From what he can surmise about the situation, Anderson believes the market is harboring several reservations about this year's crop, with particular concerns regarding the crop's quality in terms of protein levels and the persistent lack of export demand.
Current industry projections have suggested that Oklahoma's crop will end up significantly higher than last year's and above its average crop size. Last year, Oklahoma produced a mere 70 million bushels. This year, it is speculated Oklahoma will raise production by 75 percent up to 120 million bushels, 23 million bushels above Oklahoma's average production. Nationally, the same is true with estimates pegging the US HRW wheat crop well above normal. The fact that there are strong, lingering concerns over protein levels, Anderson says, has certainly impacted prices.

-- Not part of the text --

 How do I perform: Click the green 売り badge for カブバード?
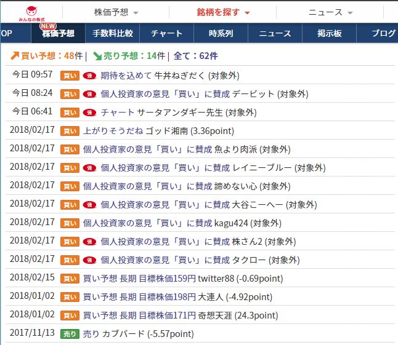(70, 334)
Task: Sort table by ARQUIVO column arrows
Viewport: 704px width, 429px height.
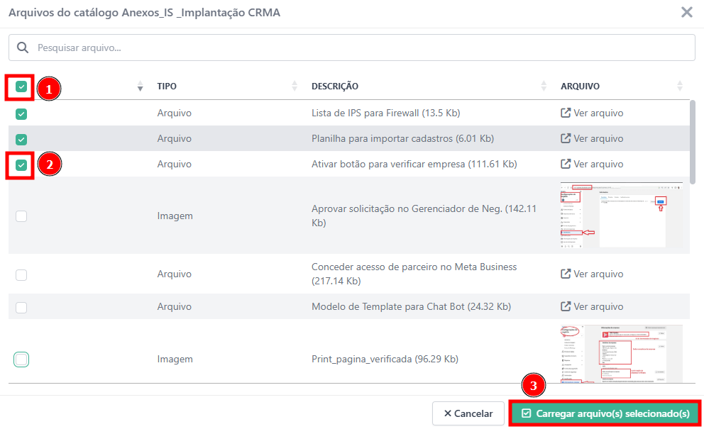Action: pyautogui.click(x=679, y=87)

You can watch their visit tomorrow or Sunday on SUNUP- but you can hear Kim's complete comments and see what else is on the lineup for this week's episode right now, by clicking or tapping here.
New National Poll By Morning Consult Shows Impacts of Rural Economy on Farmer Mental Health
A strong majority of farmers and farmworkers say financial issues, farm or business problems and fear of losing the farm impact farmers' mental health, according to a new national Morning Consult research poll. Sponsored by the American Farm Bureau Federation in recognition of May as Mental Health Month, the poll surveyed rural adults and farmers/farmworkers to better understand factors affecting the mental health of farmers, availability of resources, perceptions of stigma, personal experiences with mental health challenges and other relevant issues.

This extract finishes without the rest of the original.